Unfortunately, there’s often a clear disconnect between these metrics and the actual impact of the SEO investment. The only true metrics that should be reported on to reflect SEO performance are traffic volume, revenue or conversions against SEO budget invested.
SEO should be managed the same as paid search and allow marketers to calculate ROI at the keyword level.
The only way to do this is to create a landing page for each specific subset of highly targeted keywords. Once that landing page exists, Google Analytics can be used to report on traffic, conversions and revenue generated by that specific page. Compare those metrics to the cost of creating the page and you have a formula for ROI.

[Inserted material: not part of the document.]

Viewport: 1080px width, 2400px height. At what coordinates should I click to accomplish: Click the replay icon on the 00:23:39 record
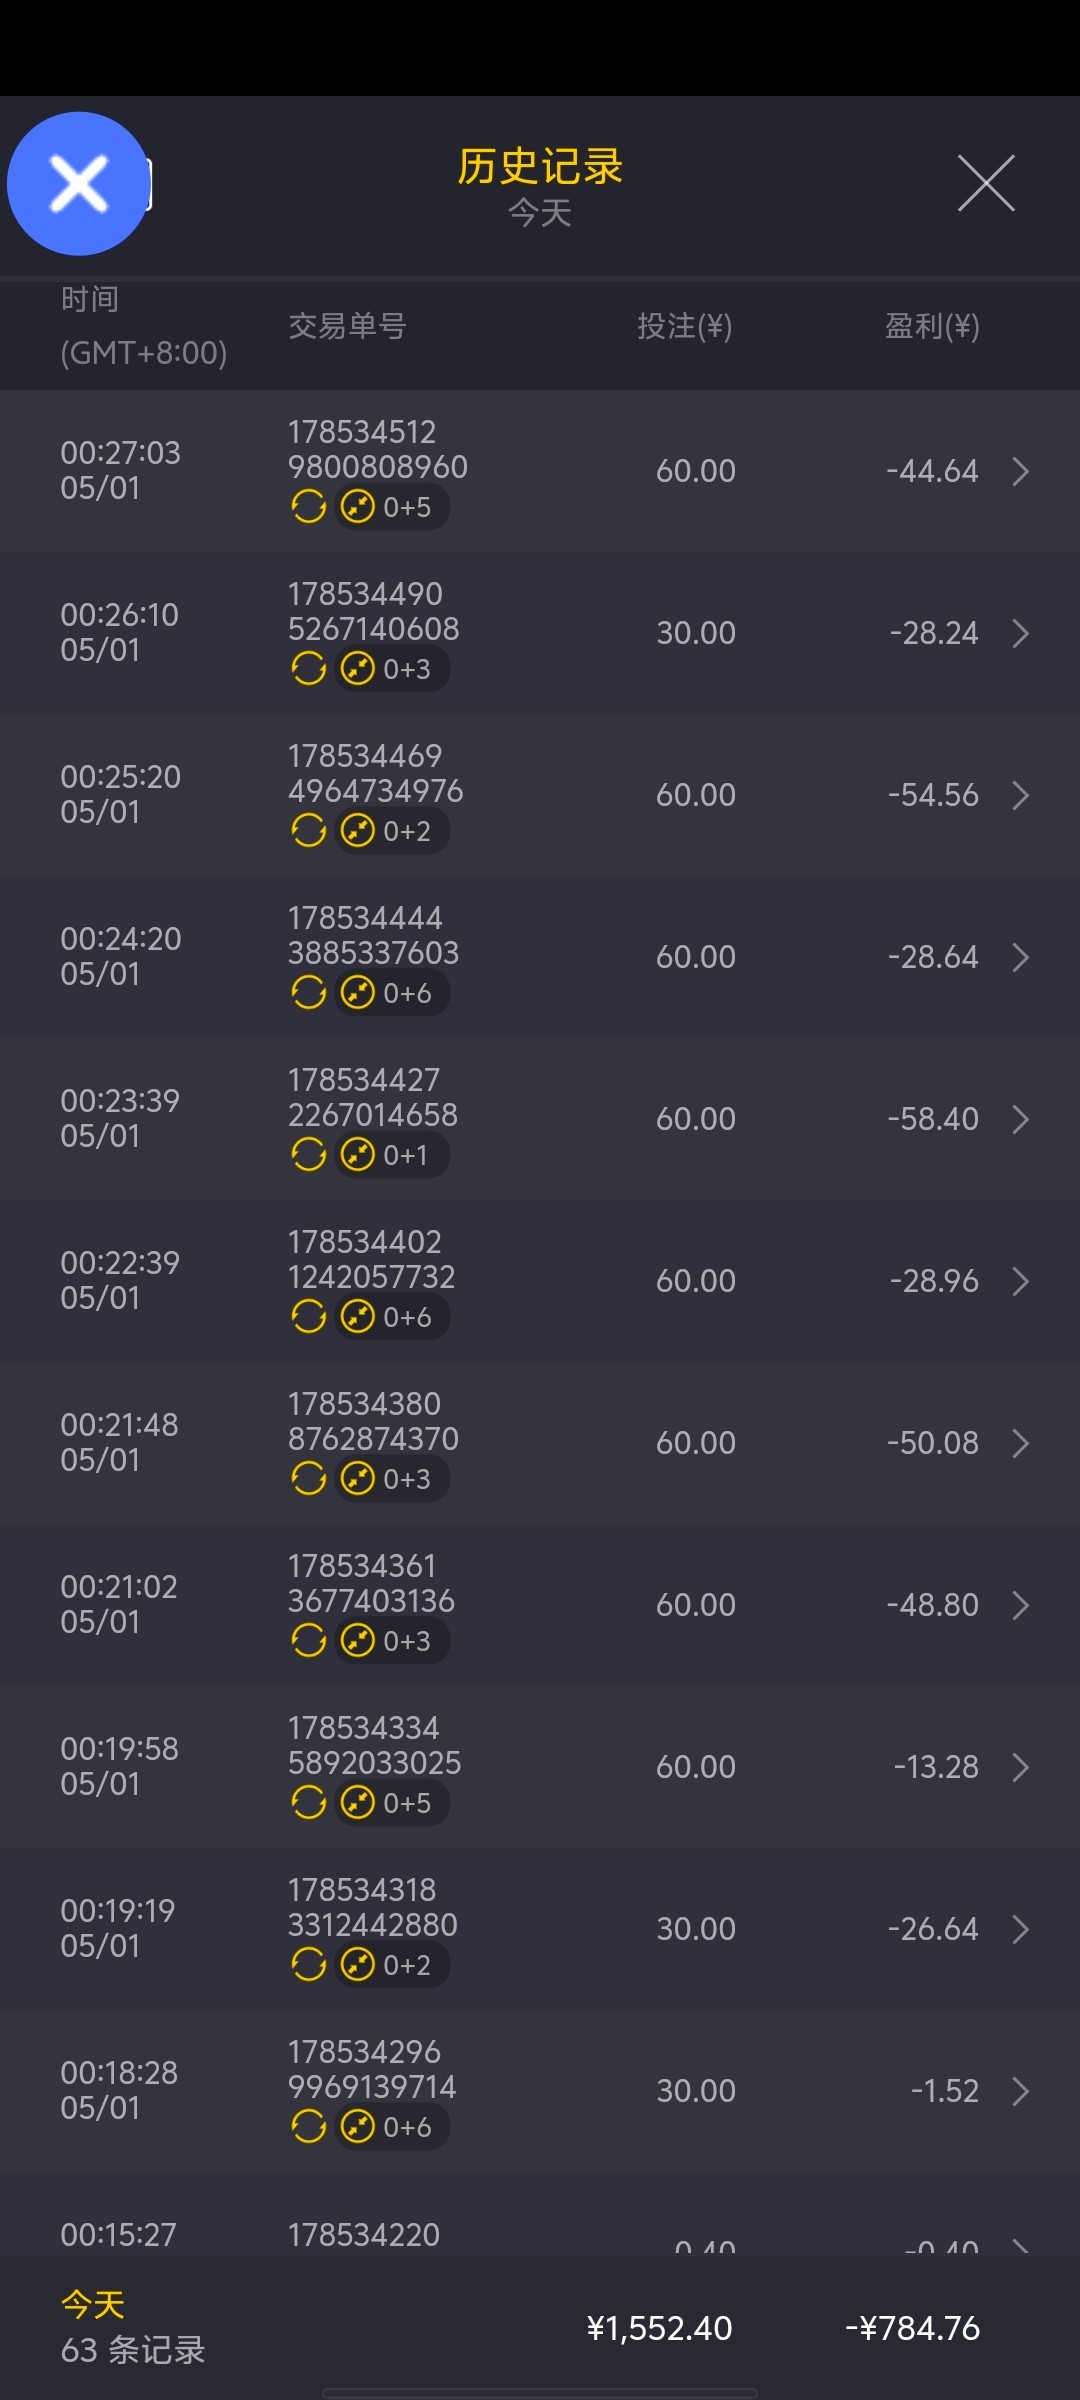(308, 1155)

Financial statistics around SEO are a game changer that both adds legitimacy to the industry and shifts the way businesses look at it. SEO stops being a problem of how little businesses can get away with spending and becomes an opportunity to invest and generate strong returns.
Transparency on ROI also makes life easier for digital teams. SEO specialists can automate the results of long tail searches, delivering an uplift to the overall business. The knock-on effect is the release of more budget that can be dedicated to link building, content creation, audits and technical SEO in general.
Greater transparency on ROI for SEO relieves the budgeting headache at C-suite level and finally paves the way to unlock budgets and revenues. When creating a marketing strategy, business leaders now have more clarity, where previously SEO investment was estimated and assumed to be worthwhile.
Although not at the same level as paid search, due to the ads being placed at the top by the search engine, businesses can move closer to developing strategies that strike the right balance of SEO in the marketing mix.
The landing page construct provides a platform on which ROI can be measured, and this in turn improves SEO as a whole.
Not only does this go a long way to tackling SEO’s inherent legitimacy issue, it also addresses the increasing issue of businesses putting disproportionate faith in misleading SEO measurement tools. With vastly improved legitimacy and clarity, C-suite business strategists finally have the means to effectively budget SEO into the marketing make-up.